▸ **What is expected**
When you reach the line with "Screen dimensions: 1420x840" in the data below, begin printing lines exactly, and stop once the line with "The height and width of the screenshot is (527, 832)." has been printed.

[[ Stored data, beginning ]]

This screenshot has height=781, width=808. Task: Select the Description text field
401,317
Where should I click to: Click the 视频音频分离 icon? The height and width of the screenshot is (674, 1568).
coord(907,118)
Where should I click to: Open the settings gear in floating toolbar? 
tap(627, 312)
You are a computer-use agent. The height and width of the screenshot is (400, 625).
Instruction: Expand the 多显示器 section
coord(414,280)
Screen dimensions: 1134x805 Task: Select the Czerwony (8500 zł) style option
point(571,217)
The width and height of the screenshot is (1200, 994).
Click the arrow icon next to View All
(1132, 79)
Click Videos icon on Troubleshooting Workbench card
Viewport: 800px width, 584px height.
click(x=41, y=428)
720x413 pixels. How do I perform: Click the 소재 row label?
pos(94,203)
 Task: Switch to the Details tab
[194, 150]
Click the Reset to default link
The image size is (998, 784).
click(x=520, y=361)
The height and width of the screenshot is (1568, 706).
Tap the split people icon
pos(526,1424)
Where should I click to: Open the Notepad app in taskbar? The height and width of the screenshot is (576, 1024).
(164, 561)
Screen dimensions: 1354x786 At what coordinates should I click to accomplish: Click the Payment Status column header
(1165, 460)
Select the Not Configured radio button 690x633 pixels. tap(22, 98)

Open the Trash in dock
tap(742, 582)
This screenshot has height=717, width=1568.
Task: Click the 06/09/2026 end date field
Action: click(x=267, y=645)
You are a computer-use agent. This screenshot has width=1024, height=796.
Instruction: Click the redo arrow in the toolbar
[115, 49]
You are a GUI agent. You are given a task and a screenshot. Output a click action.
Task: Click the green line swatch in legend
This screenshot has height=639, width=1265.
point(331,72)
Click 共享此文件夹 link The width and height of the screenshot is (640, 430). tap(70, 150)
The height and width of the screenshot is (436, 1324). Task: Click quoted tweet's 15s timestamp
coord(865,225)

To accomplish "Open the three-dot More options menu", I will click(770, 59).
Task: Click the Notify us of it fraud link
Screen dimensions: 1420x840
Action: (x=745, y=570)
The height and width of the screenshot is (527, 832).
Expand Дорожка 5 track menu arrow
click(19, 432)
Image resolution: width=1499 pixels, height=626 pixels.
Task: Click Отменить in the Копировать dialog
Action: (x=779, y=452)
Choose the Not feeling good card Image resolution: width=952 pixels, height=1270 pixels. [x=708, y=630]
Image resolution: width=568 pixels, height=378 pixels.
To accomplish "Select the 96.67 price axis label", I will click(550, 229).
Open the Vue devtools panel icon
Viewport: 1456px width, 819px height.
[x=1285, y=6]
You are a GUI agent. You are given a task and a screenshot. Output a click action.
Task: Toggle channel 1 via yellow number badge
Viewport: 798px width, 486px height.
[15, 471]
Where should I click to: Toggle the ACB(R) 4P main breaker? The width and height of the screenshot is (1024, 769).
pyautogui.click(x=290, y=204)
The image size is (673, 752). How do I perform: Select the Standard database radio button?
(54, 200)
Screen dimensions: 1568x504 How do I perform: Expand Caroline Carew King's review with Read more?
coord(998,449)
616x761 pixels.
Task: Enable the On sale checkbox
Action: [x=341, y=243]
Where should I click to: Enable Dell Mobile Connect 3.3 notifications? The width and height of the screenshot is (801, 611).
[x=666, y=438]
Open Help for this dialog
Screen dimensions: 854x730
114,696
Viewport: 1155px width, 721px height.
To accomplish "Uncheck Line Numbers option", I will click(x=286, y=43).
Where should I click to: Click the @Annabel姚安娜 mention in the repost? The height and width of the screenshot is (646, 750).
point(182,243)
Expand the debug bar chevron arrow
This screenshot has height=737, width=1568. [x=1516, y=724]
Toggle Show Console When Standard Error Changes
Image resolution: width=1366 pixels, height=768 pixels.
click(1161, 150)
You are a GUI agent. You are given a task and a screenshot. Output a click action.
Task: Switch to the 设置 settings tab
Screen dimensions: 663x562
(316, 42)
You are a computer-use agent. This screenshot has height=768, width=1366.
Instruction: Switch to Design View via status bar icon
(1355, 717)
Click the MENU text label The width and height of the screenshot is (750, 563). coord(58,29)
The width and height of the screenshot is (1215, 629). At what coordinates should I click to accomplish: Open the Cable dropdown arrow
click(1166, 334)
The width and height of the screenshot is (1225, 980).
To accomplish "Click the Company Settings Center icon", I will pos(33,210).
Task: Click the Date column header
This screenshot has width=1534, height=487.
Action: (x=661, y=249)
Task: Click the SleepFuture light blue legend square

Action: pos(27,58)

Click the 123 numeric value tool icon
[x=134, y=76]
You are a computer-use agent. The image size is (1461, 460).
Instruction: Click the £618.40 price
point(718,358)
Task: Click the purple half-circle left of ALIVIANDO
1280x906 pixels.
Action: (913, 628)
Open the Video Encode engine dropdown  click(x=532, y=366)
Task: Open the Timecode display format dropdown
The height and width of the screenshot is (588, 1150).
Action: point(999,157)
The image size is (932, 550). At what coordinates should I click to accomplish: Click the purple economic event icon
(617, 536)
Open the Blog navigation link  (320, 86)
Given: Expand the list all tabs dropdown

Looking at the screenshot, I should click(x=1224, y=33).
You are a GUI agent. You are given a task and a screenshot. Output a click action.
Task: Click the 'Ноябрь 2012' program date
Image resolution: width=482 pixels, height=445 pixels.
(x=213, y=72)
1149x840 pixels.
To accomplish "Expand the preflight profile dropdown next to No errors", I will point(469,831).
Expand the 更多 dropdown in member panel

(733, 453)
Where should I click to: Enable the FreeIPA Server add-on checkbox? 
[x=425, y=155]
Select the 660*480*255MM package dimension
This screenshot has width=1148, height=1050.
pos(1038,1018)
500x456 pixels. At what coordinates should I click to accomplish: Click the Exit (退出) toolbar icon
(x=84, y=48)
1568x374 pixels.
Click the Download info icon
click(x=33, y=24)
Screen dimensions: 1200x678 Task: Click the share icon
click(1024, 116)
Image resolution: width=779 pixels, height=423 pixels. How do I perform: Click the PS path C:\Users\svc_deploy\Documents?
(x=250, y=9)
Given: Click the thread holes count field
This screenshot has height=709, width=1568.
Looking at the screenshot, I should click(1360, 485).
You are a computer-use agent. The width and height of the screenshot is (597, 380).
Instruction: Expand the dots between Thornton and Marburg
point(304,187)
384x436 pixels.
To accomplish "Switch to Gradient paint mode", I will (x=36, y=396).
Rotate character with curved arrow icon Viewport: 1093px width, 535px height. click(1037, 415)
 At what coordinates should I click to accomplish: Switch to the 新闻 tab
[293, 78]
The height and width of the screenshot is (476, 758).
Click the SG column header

[[ Stored data, end ]]

▸ **Exercise result**
Screen dimensions: 1420x840
Action: (x=745, y=570)
The height and width of the screenshot is (527, 832).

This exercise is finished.